Sebenarnya, self-critic akan bermanfaat apabila Anda juga menghargai keberhasilan yang pernah diraih. "Self-critic akan berakibat buruk dan membuat kita menilai negatif diri sendiri bila dilakukan berlebihan. Yang terbaik adalah bersikap adil terhadap diri sendiri,"jelas Psikolog, Diantini Ida Viatrie, MSi dari Universitas Muhammadiyah Malang, Jawa Timur.
Seseorang cenderung berfokus pada keburukan atau kelemahan diri, karena tidak ingin dinilai jelek oleh orang lain. Karena itu, ia akan selalu berusaha menemukannya sebelum orang lain mengetahuinya.

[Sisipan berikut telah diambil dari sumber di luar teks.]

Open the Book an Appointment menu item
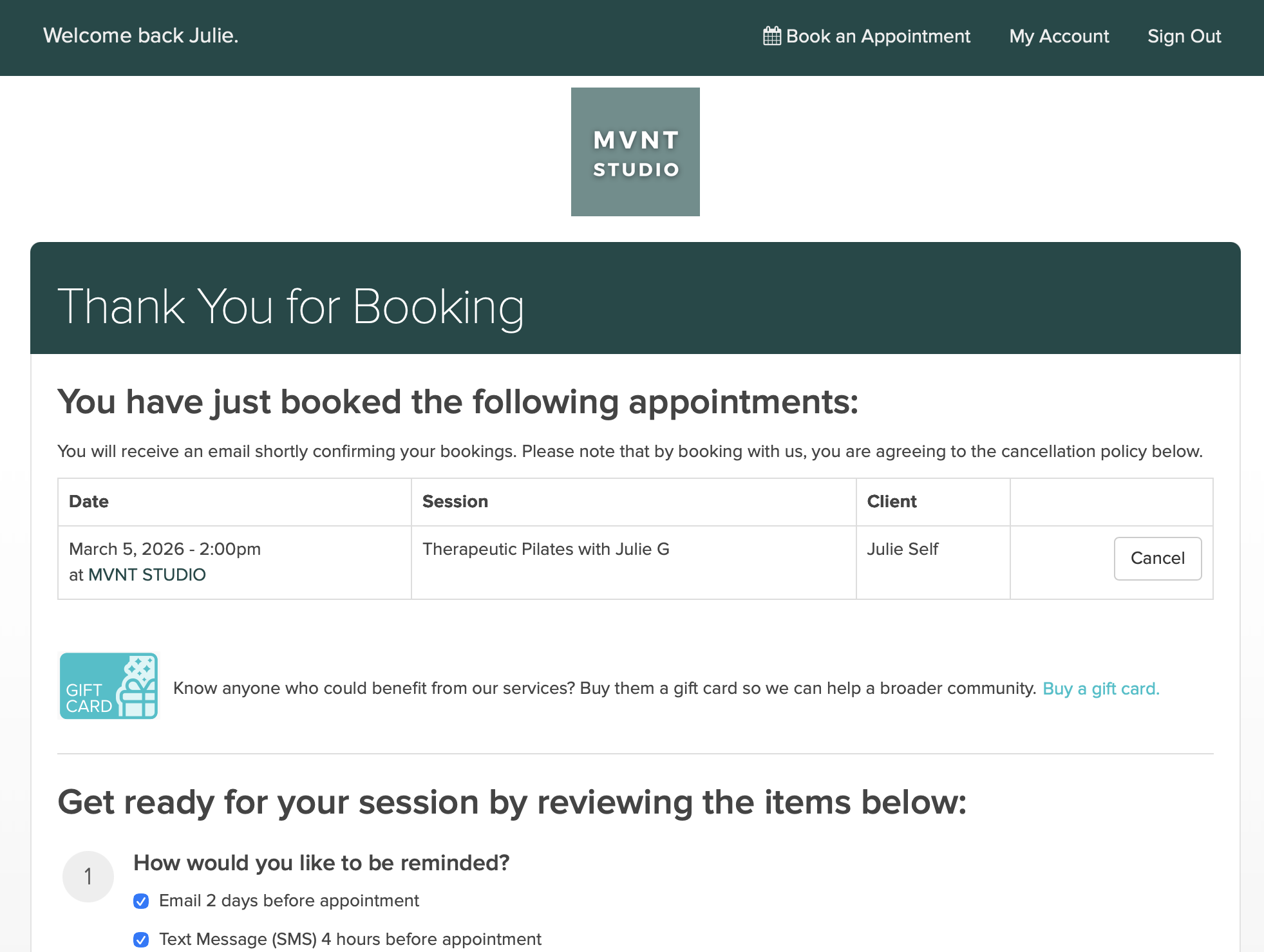 click(867, 36)
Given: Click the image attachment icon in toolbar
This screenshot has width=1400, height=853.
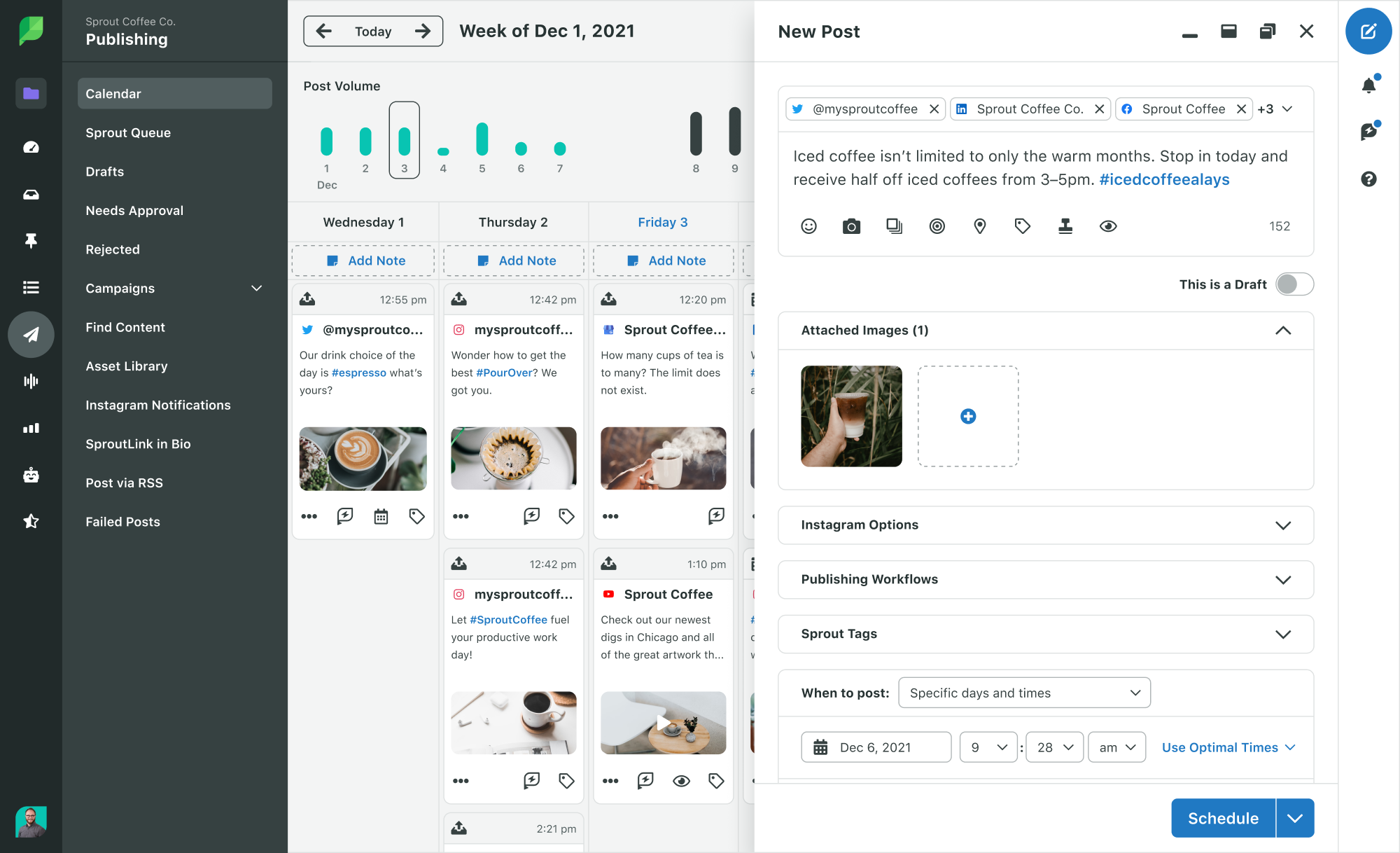Looking at the screenshot, I should 852,225.
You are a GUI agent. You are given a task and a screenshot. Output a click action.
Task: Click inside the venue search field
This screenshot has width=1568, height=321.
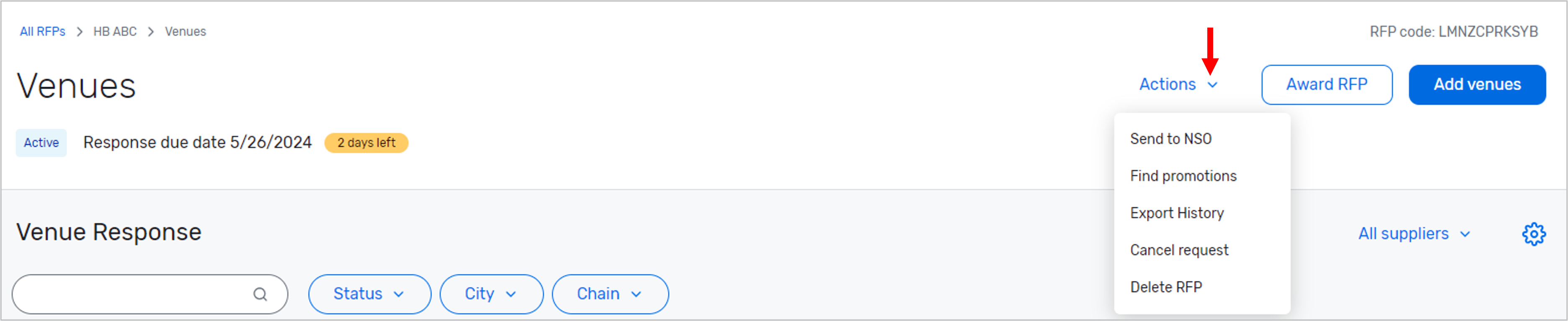134,294
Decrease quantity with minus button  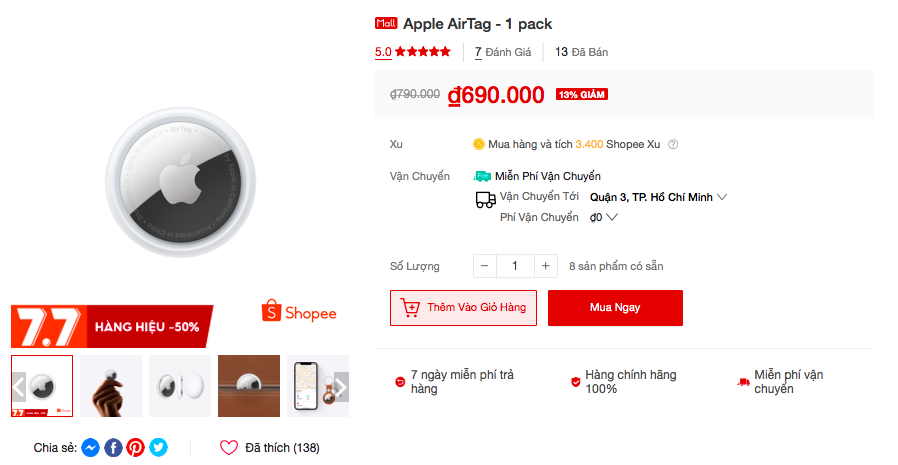tap(485, 266)
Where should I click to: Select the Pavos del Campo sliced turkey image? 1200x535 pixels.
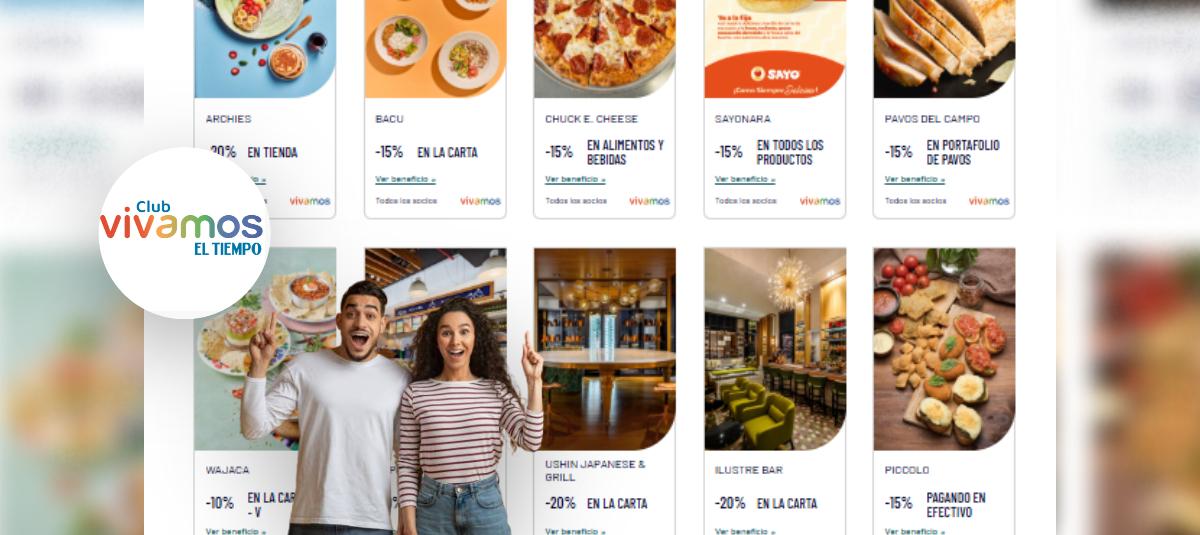pos(944,49)
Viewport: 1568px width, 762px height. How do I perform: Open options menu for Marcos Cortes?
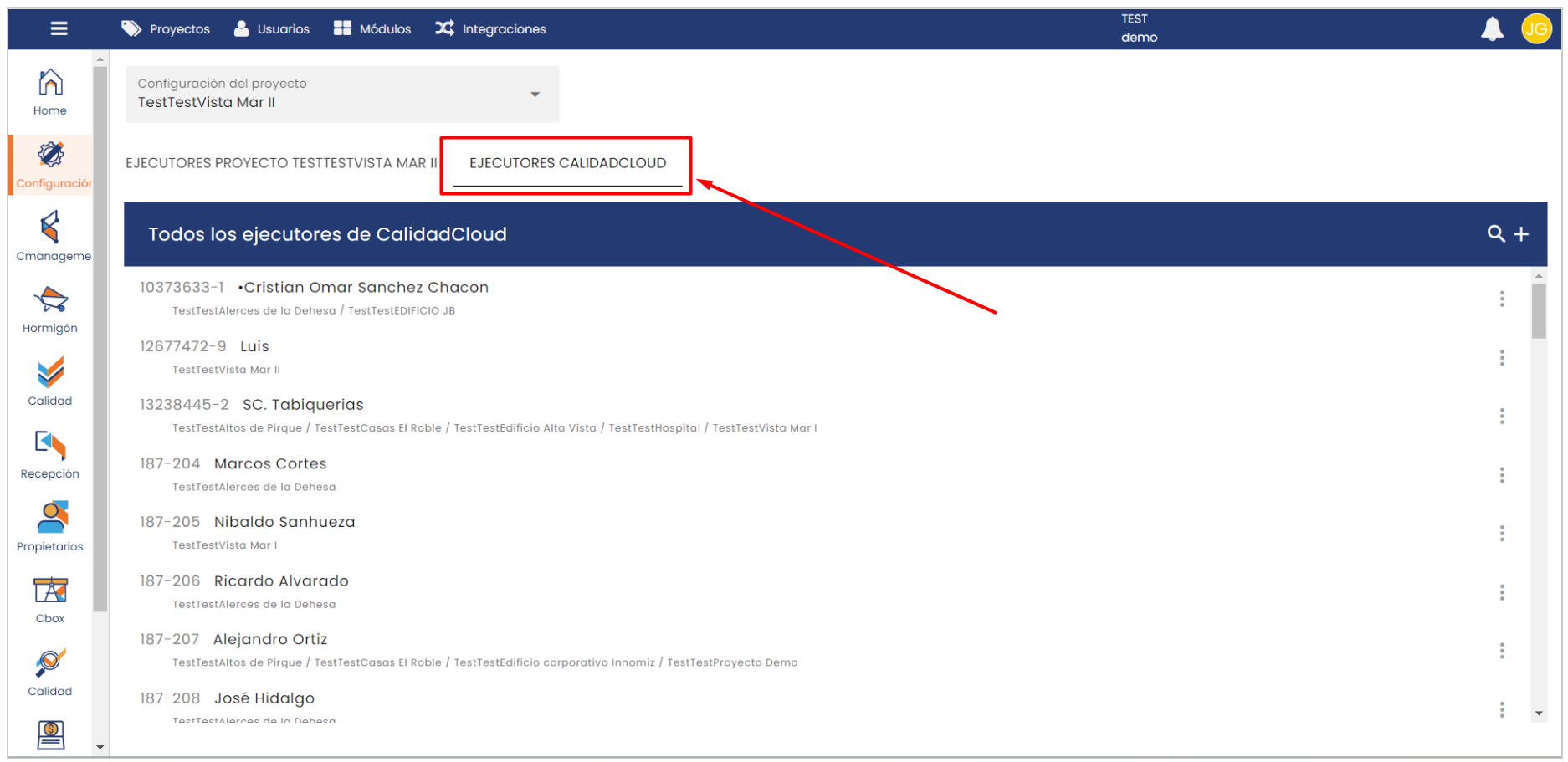pos(1502,475)

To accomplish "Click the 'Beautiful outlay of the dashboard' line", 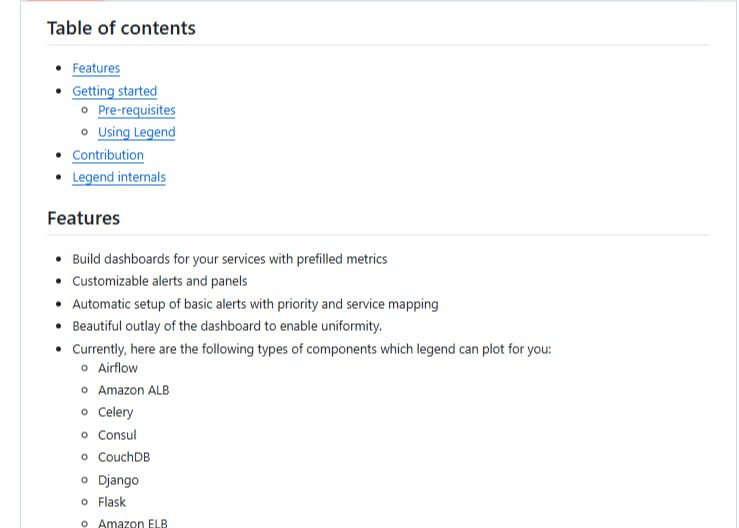I will tap(227, 326).
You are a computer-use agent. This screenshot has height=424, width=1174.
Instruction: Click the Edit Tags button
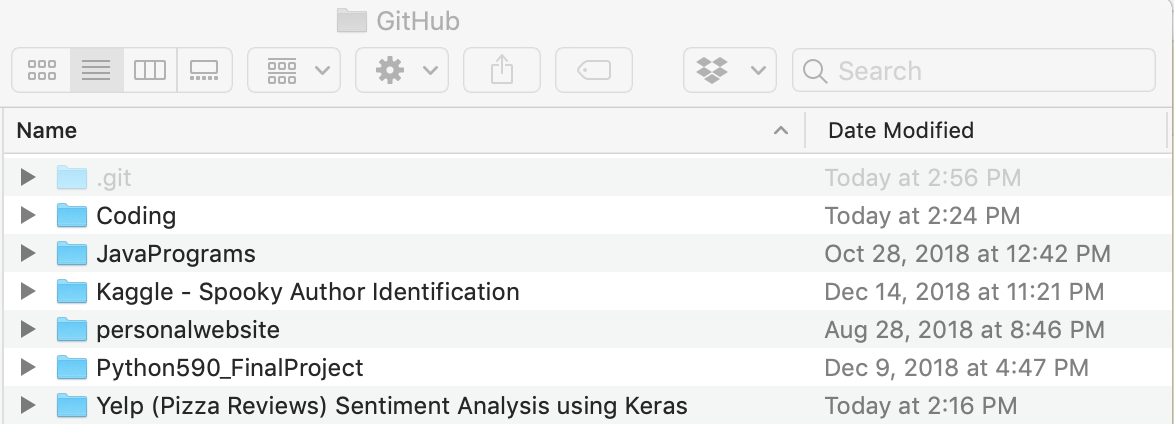(x=594, y=70)
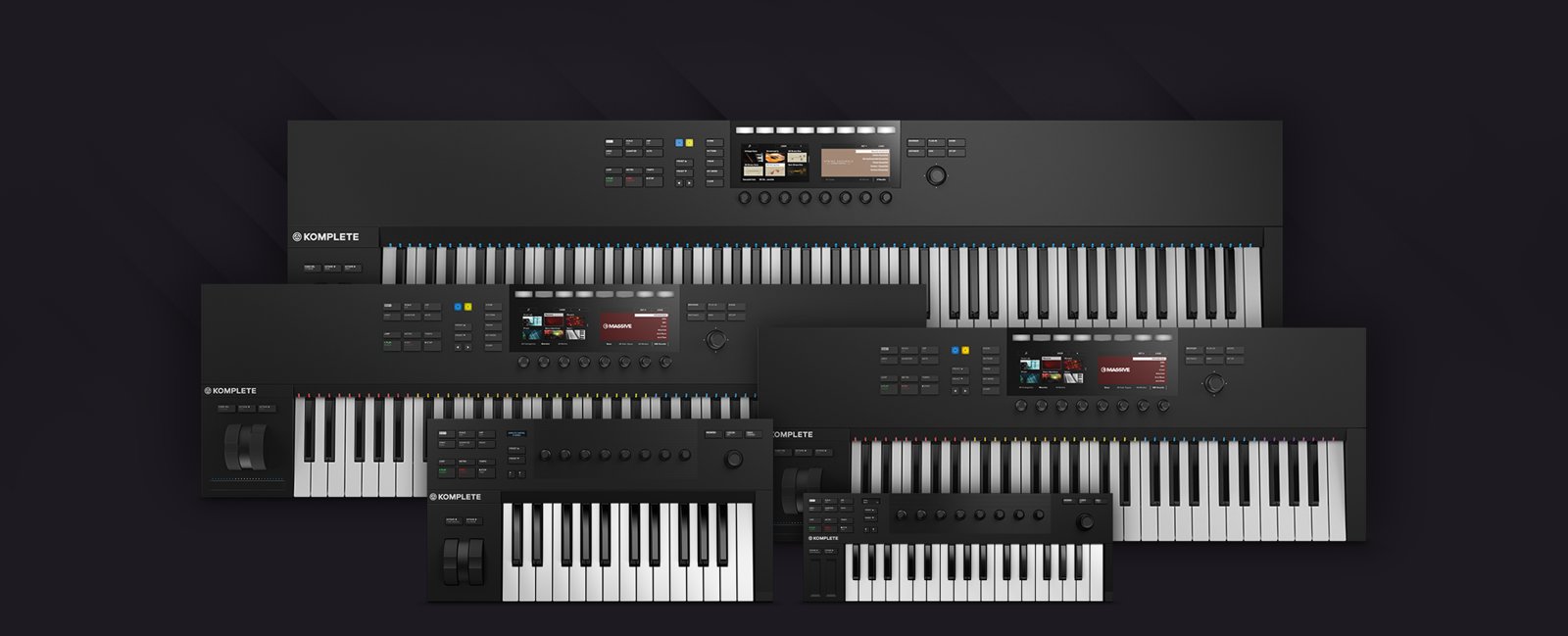Viewport: 1568px width, 636px height.
Task: Toggle the red REC button on the largest keyboard
Action: pos(631,181)
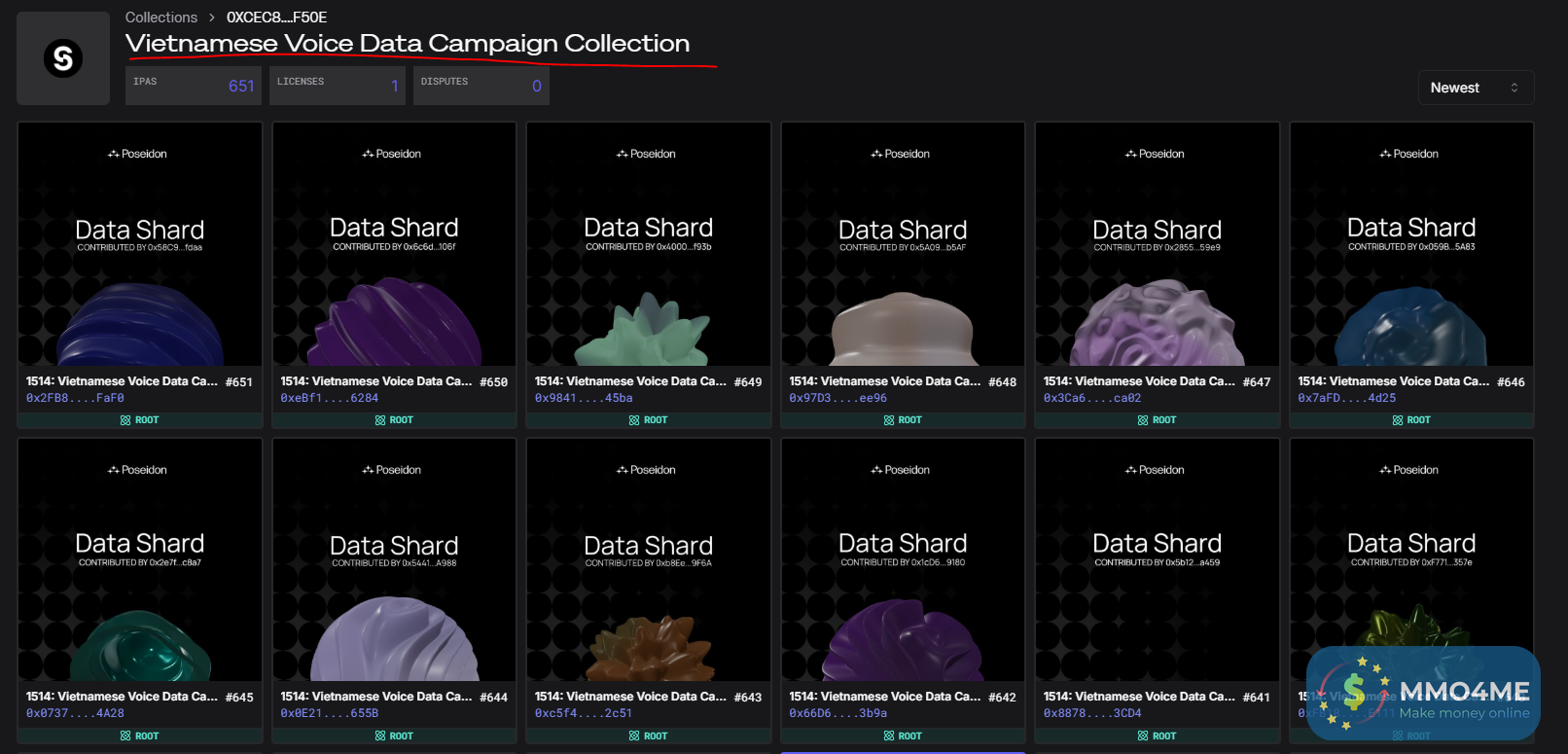Open owner address 0x2FB8....FaF0 link
The image size is (1568, 754).
[75, 398]
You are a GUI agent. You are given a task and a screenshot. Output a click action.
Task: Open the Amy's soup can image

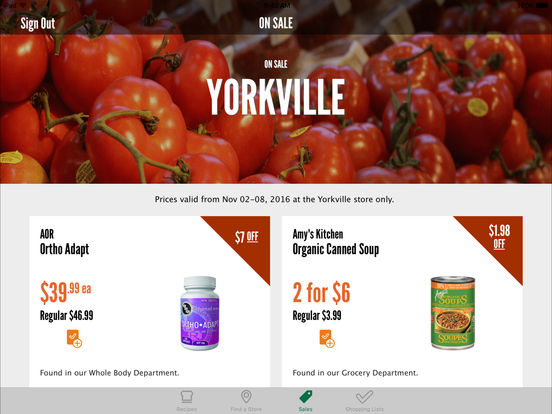pos(453,313)
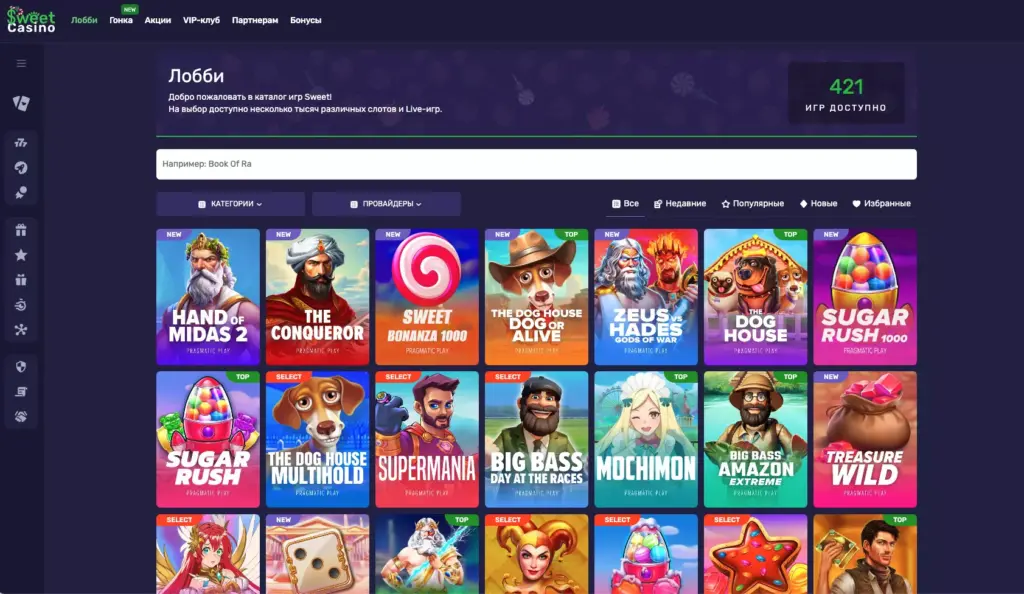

"Masalahnya, apakah upaya kita untuk mengatasi hal itu realistis atau malah berlebihan? Jika realistis, kita tentu dapat menerima keburukan sebagai bagian dari diri dan berusaha mengimbangi semampunya. Yang berlebihan adalah jika kita menolak kelemahan ini mati-matian, sehingga malah terlihat konyol," lanjutnya.
Cara mengatasi "Percayalah pada diri sendiri. Terima kekurangan diri apa adanya, dan temukan kelebihan serta kehebatan kita. Ini akan lebih baik daripada mati-matian menolak keburukan atau kelemahan," saran Diantini.
Menerima diri apa adanya juga termasuk menerima keberhasilan yang diperoleh, bukan lantas malah merendah-rendahkan diri sendiri. Sikap wajar apa adanya ini sebenarnya tidak sulit dilakukan. Jadi, tidak ada gunanya menyabotase diri sendiri dengan menjadi kritikus terlalu tajam dan jahat terhadap diri sendiri. (Prevention Indonesia/Irene J. Meiske)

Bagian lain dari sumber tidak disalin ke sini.